* CONSEGNE:
1 – Nel brano su “El Sistema”, traduci in inglese la frase «Il modello venne elaborato da José Antonio Abreu, morto nel 2018.»
2 – Prosegui il brano su “El Sistema” a partire dalla sua ultima frase.

* BRANO:
___

La formazione musicale per un mondo migliore7 min read

di Michele Puccini

El Sistema” è un progetto didattico legato alla musica che, in collaborazione con il governo venezuelano, negli anni settanta si propone di aiutare i giovani che vivono nei quartieri più poveri del Paese a sviluppare la loro personalità e a diventare cittadini responsabili offrendo loro opportunità ricreative, sociali ed educative. Il modello venne elaborato da José Antonio Abreu, morto nel 2018.

Ex politico, educatore, musicista, economista e pedagogista, Abreu ha lottato a lungo per combattere fenomeni come la criminalità organizzata e la dipendenza da droghe a livello giovanile nella Nazione, infatti molti ragazzi ed adolescenti, a causa della terribile crisi economica che da anni grava sullo Stato, si sono trovati costretti a stare in un altro tipo di “Sistema”, dove lo spaccio, le attività a stampo mafioso e il commercio di persone sono la normalità.

La Fundación del Estado para el Sistema Nacional de las Orquestas Juveniles e Infantiles de Venezuela è l’organo che si occupa di gestire “El Sistema” e lo ha definito come “un progetto che mira ad organizzare sistematicamente l’educazione musicale ed a promuovere la pratica collettiva della musica attraverso orchestre sinfoniche e cori, come mezzo di organizzazione e sviluppo della comunità”.

___

* RIGHE FORNITE:

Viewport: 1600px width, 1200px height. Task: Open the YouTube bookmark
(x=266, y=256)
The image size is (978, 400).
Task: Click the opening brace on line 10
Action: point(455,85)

___

* SOLUZIONI PER PUNTO:
1 – The model was developed by José Antonio Abreu, who died in 2018.

2 –
L’opportunità di vedere il documentario dovrebbe essere apprezzata da tutti e permette di riflettere su molti temi. In primo luogo fa osservare e capire come la musica possa aiutare nel diventare cittadini attivi attraverso un’adeguata formazione musicale e culturale.

Fin dall’Antica Grecia, già con Pitagora, la musica veniva strettamente collegata con altre discipline come la matematica e l’astronomia, in quanto ogni astro seguiva movimenti regolari con determinate frequenze. Anche i suoni avevano frequenze matematiche e per Pitagora quindi affermare che gli astri, muovendosi, producevano un suono e che queste tre discipline fossero in perfetta armonia tra loro era corretto.

Gli stessi Professori delle scuole di musica mostrate, durante le lezioni di solfeggio, insegnavano agli studenti a saper leggere gli spartiti musicali in 3/4 e in 4/4, il che richiede di conoscere valore e durata delle pause e delle note, migliorando anche le loro competenze trasversali.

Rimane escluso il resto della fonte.